In [None]:
import pandas as pd
import yfinance as yf
from datetime import datetime, timedelta
from scipy.stats import ttest_ind

tickers = ["AAPL", "GOOGL", "META", "AMZN", "MSFT"]
summary_results = []

for ticker in tickers:
    print(f"▶ 分析中: {ticker}")
    try:
        # データ読み込み
        df = pd.read_csv(f"../data/{ticker}_news_with_sentiment.csv")
        df['date'] = pd.to_datetime(df['datetime']).dt.strftime('%Y-%m-%d')
        sentiment_daily = df.groupby('date')['sentiment_score'].mean().reset_index()
        sentiment_daily.rename(columns={'date': 'Date', 'sentiment_score': 'SentimentScore'}, inplace=True)

        # 株価取得
        end_date = datetime.today()
        start_date = end_date - timedelta(days=90)
        stock = yf.download(ticker, start=start_date.strftime('%Y-%m-%d'), end=end_date.strftime('%Y-%m-%d'))
        if isinstance(stock.columns, pd.MultiIndex):
            stock.columns = stock.columns.get_level_values(0)

        # ✅ 終値と日付だけ抽出・整形（階層を潰す）
        stock = stock[['Close']].reset_index()
        stock.columns = ['Date', 'Close']  # カラム名を1段に
        stock['Date'] = pd.to_datetime(stock['Date']).dt.strftime('%Y-%m-%d')

        # マージとリターン
        merged = pd.merge(stock, sentiment_daily, on='Date', how='inner')
        merged['NextClose'] = merged['Close'].shift(-1)
        merged['Return1d'] = (merged['NextClose'] - merged['Close']) / merged['Close']

        # t検定と相関
        pos = merged[merged['SentimentScore'] > 0]['Return1d'].dropna()
        neg = merged[merged['SentimentScore'] < 0]['Return1d'].dropna()
        t_stat, p_value = ttest_ind(pos, neg, equal_var=False)
        corr = merged[['SentimentScore', 'Return1d']].corr().iloc[0, 1]

        # 感情スコア付きの元データ（1記事ごと）
        df = pd.read_csv(f"../data/{ticker}_news_with_sentiment.csv")

        # 🆕 全記事数
        num_articles = len(df)

        # 🆕 感情別の記事数（positive, negative, neutral）
        n_positive_articles = (df['sentiment_score'] > 0).sum()
        n_negative_articles = (df['sentiment_score'] < 0).sum()
        n_neutral_articles = (df['sentiment_score'] == 0).sum()


        summary_results.append({
            'Ticker': ticker,
            'N_Pos': len(pos),  # 株価リターン付きの「日数」ベース
            'N_Neg': len(neg),
            'Article_Pos': n_positive_articles,  # 🆕 ポジティブ記事数
            'Article_Neg': n_negative_articles,  # 🆕 ネガティブ記事数
            'Article_Neutral': n_neutral_articles,
            'Total_Articles': num_articles,
            'Mean_Pos': pos.mean(),
            'Mean_Neg': neg.mean(),
            'T_Stat': t_stat,
            'P_Value': p_value,
            'Correlation': corr
        })
    except Exception as e:
        print(f"An error has occured: {ticker} → {e}")

summary_df = pd.DataFrame(summary_results)
summary_df

In [None]:
summary_df[["Ticker", "Correlation"]].set_index("Ticker").plot.barh(figsize=(6,4), legend=False, title="Correlation (Sentiment vs Return)")

**課題:** 抜粋のコードで変数 tickers に入っているティッカーをすべて挙げてください。

**提供データ:**
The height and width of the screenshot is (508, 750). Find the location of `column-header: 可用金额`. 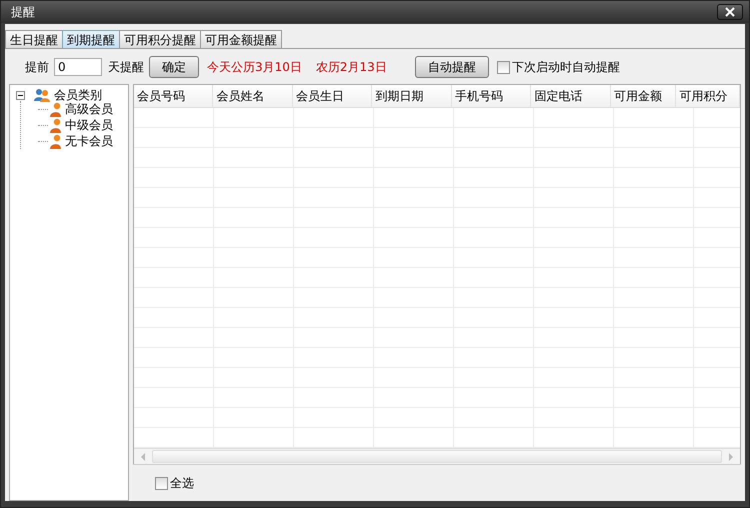

column-header: 可用金额 is located at coordinates (643, 96).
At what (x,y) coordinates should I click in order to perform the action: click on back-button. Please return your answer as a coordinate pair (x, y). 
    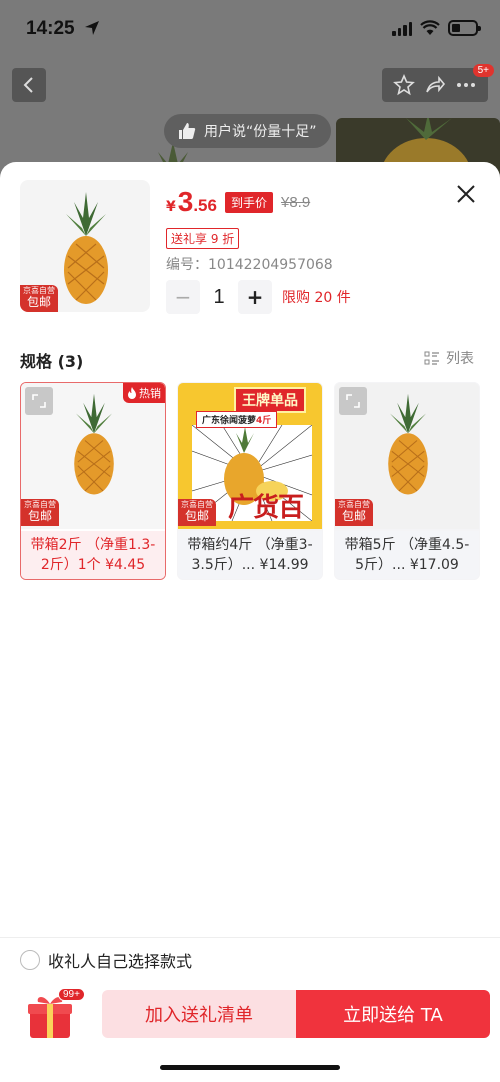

**解答:** AAPL、GOOGL、META、AMZN、MSFT